Refiners in the United States pumped up the volume in September, producing more distillate than ever before and the highest levels of gasoline for the month, boosting inventories ahead of the winter, data compiled by the American Petroleum Institute shows.

In its Monthly Statistical Report covering September 2006, API noted that stockpiles of crude oil and refined products stood well above their five-year average for the month, thanks to extraordinary high imports and record domestic refinery production.

Distillate production averaged a record-high of nearly 4.4 million barrels per day in September, including nearly 2.6 million barrels per day of ultra-low sulfur diesel fuel, while gasoline output averaged 9.1 million barrels per day, the highest ever for September.
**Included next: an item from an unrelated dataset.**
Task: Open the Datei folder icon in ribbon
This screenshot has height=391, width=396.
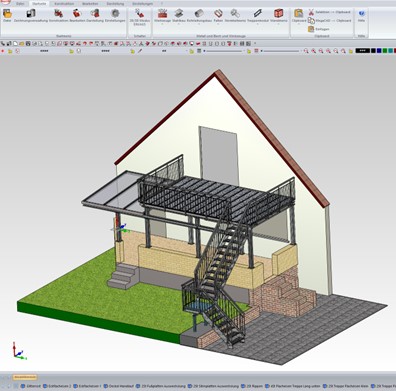Action: (7, 15)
Refinery capacity utilization averaged 93 percent, the highest for the month in three years.

According to the report, September crude oil imports were the highest ever, at 10.9 million barrels per day. This contrasted sharply with crude imports in September a year ago, when refinery demand for crude oil was hobbled by the hurricanes that hit the Gulf Coast. The result was a year-to-year increase in crude oil imports for this September of more than 19 percent.

Meanwhile, strong domestic refinery output of products in the more recent period reversed last September's then-record product imports that had helped offset the loss of domestic supply capability. September 2006 product imports fell nearly 18 percent from one year earlier though the 3.4 million barrels per day of product imports were roughly in line with year-to-date results.

Domestic refined product deliveries, a measure of demand, experienced a rare year-to-year increase, if only because demand in September a year ago was diminished for some products by the impact of Hurricanes Katrina and Rita on supplies and prices. September 2006 gasoline deliveries, in particular, showed an increase of more than four percent, though Planting estimated that had year-ago deliveries not been affected by the hurricane impact, this September's gasoline deliveries would have shown an increase of a little more than two percent, still relatively strong growth compared with recent past months, occurring at a time when retail gasoline prices have been falling dramatically, the report said.